Ensemble, c'est tout
D'un roman, on en fait tout un film
Avoir une vieille grande tante débarquée de Russie avec toute sa fortune, ça aide. En attendant que se règlent les questions d'héritage, Philibert installe son goût du luxe dans le grand appartement parisien qu'elle s'était offert. Bègue, mais ça se soigne, vendeur de cartes postales en attendant de devenir comédien, généreux et plein de bonnes manières, il partage ce trop grand espace avec Franck. Un cuisinier qui est tout son contraire. Bourru, désordonné, dragueur, mais très attentionné pour sa grand-mère qui vient de rejoindre une maison de retraite. Et il y aura encore de la place pour Camille. Une technicienne de surface anorexique et généreuse, qui laisse sa chambre de bonne pour les rejoindre.
Un coeur gros comme ça. Il battait
à plein régime dans les pages du récit d'Anna Gavalda. Il palpite au
même rythme dans la fidèle transposition qu'en fait Claude Berri. Le
roman comme le film chroniquent avec générosité les humeurs
sentimentales des temps qui courent. Ces quatre personnages sont bien
des figures du moment. Livrés à eux-mêmes par la décomposition de
familles qui n'ont plus rien à se dire. Le coeur trop cabossé pour
prendre encore le risque de s'engager. L'esprit assez vif et sensible
pour s'imaginer un futur plus réjouissant, dans les arts de la
gastronomie, de la scène ou du dessin. Et au-delà des égoïsmes, des
rébellions, des désinvoltures et des refus, le désir profondément ancré
de faire vivre une sensibilité, une tendresse et un attachement qui ne
demandent qu'à reprendre du bon service.
L'amour, la mort,
l'amitié, la solidarité. Et toutes les grandes valeurs de l'existence.
Le scénario n'évite pas toujours la tentation d'appuyer sur les bons
sentiments démonstratifs, pour avancer forcément sur la candeur d'un
happy end attendu. Mais la mise en scène, joliment rythmée par sa
partition musicale, ne se départit jamais d'une réelle élégance
imprégnée du charme de ses interprètes. Françoise Bertin la grand-mère
bougonne, Laurent Stocker en rêveur aux belles manières, Guillaume
Canet le malotru qui tait son sentimentalisme ou Audrey Tautou en
oisillon fragile et généreux, c'est le joli quatuor d'une partition
tout à la fois mélancolique et régénérante.

EXTRAIT DES DONNÉES:

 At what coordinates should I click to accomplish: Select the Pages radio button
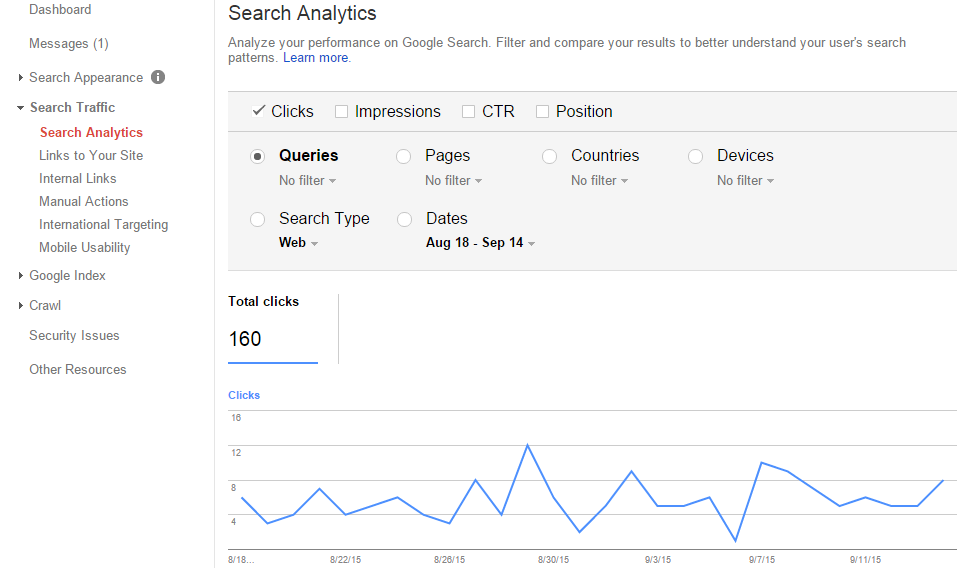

EXERCICES:
1 > Répondez aux questions suivantes sur la critique du film Ensemble, c'est tout.
(a) Quel métier exerce Franck ?
(b) Qui a écrit le roman porté à l'écran ?
(c) Quel acteur incarne le malotru qui tait son sentimentalisme ?
2 > Reproduisez fidèlement le passage de la critique du film Ensemble, c'est tout qui commence par « Ensemble, c'est tout » et se poursuit jusqu'à « pour les rejoindre. ».
Répondez en vous appuyant uniquement sur le texte.

CORRIGÉ:
1 >
(a) Il est cuisinier.
(b) Anna Gavalda.
(c) Guillaume Canet.

2 >
Ensemble, c'est tout
D'un roman, on en fait tout un film
Avoir une vieille grande tante débarquée de Russie avec toute sa fortune, ça aide. En attendant que se règlent les questions d'héritage, Philibert installe son goût du luxe dans le grand appartement parisien qu'elle s'était offert. Bègue, mais ça se soigne, vendeur de cartes postales en attendant de devenir comédien, généreux et plein de bonnes manières, il partage ce trop grand espace avec Franck. Un cuisinier qui est tout son contraire. Bourru, désordonné, dragueur, mais très attentionné pour sa grand-mère qui vient de rejoindre une maison de retraite. Et il y aura encore de la place pour Camille. Une technicienne de surface anorexique et généreuse, qui laisse sa chambre de bonne pour les rejoindre.